- [STATED EXERCISE] Give these lines as a numbered list, with the blank lines left out, covering all of the items.
* begin DATA ENTRIES *
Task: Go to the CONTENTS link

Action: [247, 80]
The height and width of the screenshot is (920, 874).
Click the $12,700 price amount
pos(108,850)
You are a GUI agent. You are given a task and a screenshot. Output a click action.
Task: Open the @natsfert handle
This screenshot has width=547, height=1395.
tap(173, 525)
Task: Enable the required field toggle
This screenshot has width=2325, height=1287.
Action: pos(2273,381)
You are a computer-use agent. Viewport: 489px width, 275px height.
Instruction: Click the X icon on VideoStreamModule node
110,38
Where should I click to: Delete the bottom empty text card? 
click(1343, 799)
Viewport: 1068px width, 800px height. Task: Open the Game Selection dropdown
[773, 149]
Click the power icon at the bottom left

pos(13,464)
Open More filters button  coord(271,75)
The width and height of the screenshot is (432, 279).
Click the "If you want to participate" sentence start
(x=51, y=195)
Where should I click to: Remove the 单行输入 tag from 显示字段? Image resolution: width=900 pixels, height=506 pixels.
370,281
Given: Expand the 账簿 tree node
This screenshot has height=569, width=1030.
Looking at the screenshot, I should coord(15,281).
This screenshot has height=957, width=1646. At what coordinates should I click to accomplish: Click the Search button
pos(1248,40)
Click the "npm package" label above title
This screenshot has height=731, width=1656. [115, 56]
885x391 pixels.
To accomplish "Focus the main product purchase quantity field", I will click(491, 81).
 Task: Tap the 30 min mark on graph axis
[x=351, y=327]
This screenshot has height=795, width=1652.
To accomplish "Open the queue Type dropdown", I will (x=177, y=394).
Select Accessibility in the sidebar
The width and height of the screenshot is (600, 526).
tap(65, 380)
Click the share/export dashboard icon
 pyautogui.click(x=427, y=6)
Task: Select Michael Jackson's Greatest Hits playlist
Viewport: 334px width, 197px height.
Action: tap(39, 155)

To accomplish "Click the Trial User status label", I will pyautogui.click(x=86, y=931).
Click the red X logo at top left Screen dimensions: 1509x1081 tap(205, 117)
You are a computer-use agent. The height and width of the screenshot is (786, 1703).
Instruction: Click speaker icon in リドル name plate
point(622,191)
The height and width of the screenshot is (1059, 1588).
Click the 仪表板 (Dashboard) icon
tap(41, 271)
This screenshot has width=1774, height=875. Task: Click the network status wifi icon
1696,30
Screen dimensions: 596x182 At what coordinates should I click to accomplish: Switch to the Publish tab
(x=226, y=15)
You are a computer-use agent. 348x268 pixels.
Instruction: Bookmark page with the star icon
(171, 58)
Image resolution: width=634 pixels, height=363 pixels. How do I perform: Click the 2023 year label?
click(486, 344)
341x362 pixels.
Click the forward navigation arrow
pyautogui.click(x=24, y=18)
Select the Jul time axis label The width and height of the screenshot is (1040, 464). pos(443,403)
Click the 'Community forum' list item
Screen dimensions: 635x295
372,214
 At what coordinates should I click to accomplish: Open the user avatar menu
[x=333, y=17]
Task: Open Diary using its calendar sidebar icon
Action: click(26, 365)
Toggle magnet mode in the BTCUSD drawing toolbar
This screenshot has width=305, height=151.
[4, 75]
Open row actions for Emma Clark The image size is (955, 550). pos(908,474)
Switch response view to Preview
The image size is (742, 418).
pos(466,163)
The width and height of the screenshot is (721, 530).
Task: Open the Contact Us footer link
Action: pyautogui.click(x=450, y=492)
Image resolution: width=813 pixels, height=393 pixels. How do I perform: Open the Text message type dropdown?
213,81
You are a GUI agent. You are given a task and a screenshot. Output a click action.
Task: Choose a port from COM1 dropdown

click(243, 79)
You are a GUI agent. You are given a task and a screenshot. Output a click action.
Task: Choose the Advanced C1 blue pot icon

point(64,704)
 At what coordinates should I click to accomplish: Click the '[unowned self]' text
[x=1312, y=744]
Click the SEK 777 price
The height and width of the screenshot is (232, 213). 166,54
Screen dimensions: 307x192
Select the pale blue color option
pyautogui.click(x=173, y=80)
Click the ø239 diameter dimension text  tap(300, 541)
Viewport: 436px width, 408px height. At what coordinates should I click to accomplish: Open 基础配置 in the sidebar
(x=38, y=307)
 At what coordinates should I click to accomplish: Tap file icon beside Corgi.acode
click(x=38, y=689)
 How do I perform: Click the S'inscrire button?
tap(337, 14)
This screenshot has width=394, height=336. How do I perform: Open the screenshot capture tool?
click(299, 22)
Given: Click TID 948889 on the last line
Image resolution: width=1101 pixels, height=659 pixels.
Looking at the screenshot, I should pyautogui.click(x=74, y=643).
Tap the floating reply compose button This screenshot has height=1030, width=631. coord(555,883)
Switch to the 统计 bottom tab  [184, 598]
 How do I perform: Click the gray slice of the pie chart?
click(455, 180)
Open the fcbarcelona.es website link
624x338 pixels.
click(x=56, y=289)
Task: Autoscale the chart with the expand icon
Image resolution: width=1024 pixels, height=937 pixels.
* end DATA ENTRIES *
- [COMPLETED EXERCISE]
1. Task: Go to the CONTENTS link
2. Action: [247, 80]
3. The height and width of the screenshot is (920, 874).
4. Click the $12,700 price amount
5. pos(108,850)
6. You are a GUI agent. You are given a task and a screenshot. Output a click action.
7. Task: Open the @natsfert handle
8. This screenshot has width=547, height=1395.
9. tap(173, 525)
10. Task: Enable the required field toggle
11. This screenshot has width=2325, height=1287.
12. Action: pos(2273,381)
13. You are a computer-use agent. Viewport: 489px width, 275px height.
14. Instruction: Click the X icon on VideoStreamModule node
15. 110,38
16. Where should I click to: Delete the bottom empty text card? 
17. click(1343, 799)
18. Viewport: 1068px width, 800px height. Task: Open the Game Selection dropdown
19. [773, 149]
20. Click the power icon at the bottom left
21. pos(13,464)
22. Open More filters button  coord(271,75)
23. The width and height of the screenshot is (432, 279).
24. Click the "If you want to participate" sentence start
25. (x=51, y=195)
26. Where should I click to: Remove the 单行输入 tag from 显示字段? Image resolution: width=900 pixels, height=506 pixels.
27. 370,281
28. Given: Expand the 账簿 tree node
29. This screenshot has height=569, width=1030.
30. Looking at the screenshot, I should coord(15,281).
31. This screenshot has height=957, width=1646. At what coordinates should I click to accomplish: Click the Search button
32. pos(1248,40)
33. Click the "npm package" label above title
34. This screenshot has height=731, width=1656. [115, 56]
35. 885x391 pixels.
36. To accomplish "Focus the main product purchase quantity field", I will click(491, 81).
37.  Task: Tap the 30 min mark on graph axis
38. [x=351, y=327]
39. This screenshot has height=795, width=1652.
40. To accomplish "Open the queue Type dropdown", I will (x=177, y=394).
41. Select Accessibility in the sidebar
42. The width and height of the screenshot is (600, 526).
43. tap(65, 380)
44. Click the share/export dashboard icon
45.  pyautogui.click(x=427, y=6)
46. Task: Select Michael Jackson's Greatest Hits playlist
47. Viewport: 334px width, 197px height.
48. Action: tap(39, 155)
49. To accomplish "Click the Trial User status label", I will pyautogui.click(x=86, y=931).
50. Click the red X logo at top left Screen dimensions: 1509x1081 tap(205, 117)
51. You are a computer-use agent. The height and width of the screenshot is (786, 1703).
52. Instruction: Click speaker icon in リドル name plate
53. point(622,191)
54. The height and width of the screenshot is (1059, 1588).
55. Click the 仪表板 (Dashboard) icon
56. tap(41, 271)
57. This screenshot has width=1774, height=875. Task: Click the network status wifi icon
58. 1696,30
59. Screen dimensions: 596x182 At what coordinates should I click to accomplish: Switch to the Publish tab
60. (x=226, y=15)
61. You are a computer-use agent. 348x268 pixels.
62. Instruction: Bookmark page with the star icon
63. (171, 58)
64. Image resolution: width=634 pixels, height=363 pixels. How do I perform: Click the 2023 year label?
65. click(486, 344)
66. 341x362 pixels.
67. Click the forward navigation arrow
68. pyautogui.click(x=24, y=18)
69. Select the Jul time axis label The width and height of the screenshot is (1040, 464). pos(443,403)
70. Click the 'Community forum' list item
71. Screen dimensions: 635x295
72. 372,214
73.  At what coordinates should I click to accomplish: Open the user avatar menu
74. [x=333, y=17]
75. Task: Open Diary using its calendar sidebar icon
76. Action: click(26, 365)
77. Toggle magnet mode in the BTCUSD drawing toolbar
78. This screenshot has width=305, height=151.
79. [4, 75]
80. Open row actions for Emma Clark The image size is (955, 550). pos(908,474)
81. Switch response view to Preview
82. The image size is (742, 418).
83. pos(466,163)
84. The width and height of the screenshot is (721, 530).
85. Task: Open the Contact Us footer link
86. Action: pyautogui.click(x=450, y=492)
87. Image resolution: width=813 pixels, height=393 pixels. How do I perform: Open the Text message type dropdown?
88. 213,81
89. You are a GUI agent. You are given a task and a screenshot. Output a click action.
90. Task: Choose a port from COM1 dropdown
91. click(243, 79)
92. You are a GUI agent. You are given a task and a screenshot. Output a click action.
93. Task: Choose the Advanced C1 blue pot icon
94. point(64,704)
95.  At what coordinates should I click to accomplish: Click the '[unowned self]' text
96. [x=1312, y=744]
97. Click the SEK 777 price
98. The height and width of the screenshot is (232, 213). 166,54
99. Screen dimensions: 307x192
100. Select the pale blue color option
101. pyautogui.click(x=173, y=80)
102. Click the ø239 diameter dimension text  tap(300, 541)
103. Viewport: 436px width, 408px height. At what coordinates should I click to accomplish: Open 基础配置 in the sidebar
104. (x=38, y=307)
105.  At what coordinates should I click to accomplish: Tap file icon beside Corgi.acode
106. click(x=38, y=689)
107.  How do I perform: Click the S'inscrire button?
108. tap(337, 14)
109. This screenshot has width=394, height=336. How do I perform: Open the screenshot capture tool?
110. click(299, 22)
111. Given: Click TID 948889 on the last line
112. Image resolution: width=1101 pixels, height=659 pixels.
113. Looking at the screenshot, I should pyautogui.click(x=74, y=643).
114. Tap the floating reply compose button This screenshot has height=1030, width=631. coord(555,883)
115. Switch to the 统计 bottom tab  [184, 598]
116.  How do I perform: Click the gray slice of the pie chart?
117. click(455, 180)
118. Open the fcbarcelona.es website link
119. 624x338 pixels.
120. click(x=56, y=289)
121. Task: Autoscale the chart with the expand icon
122. Image resolution: width=1024 pixels, height=937 pixels.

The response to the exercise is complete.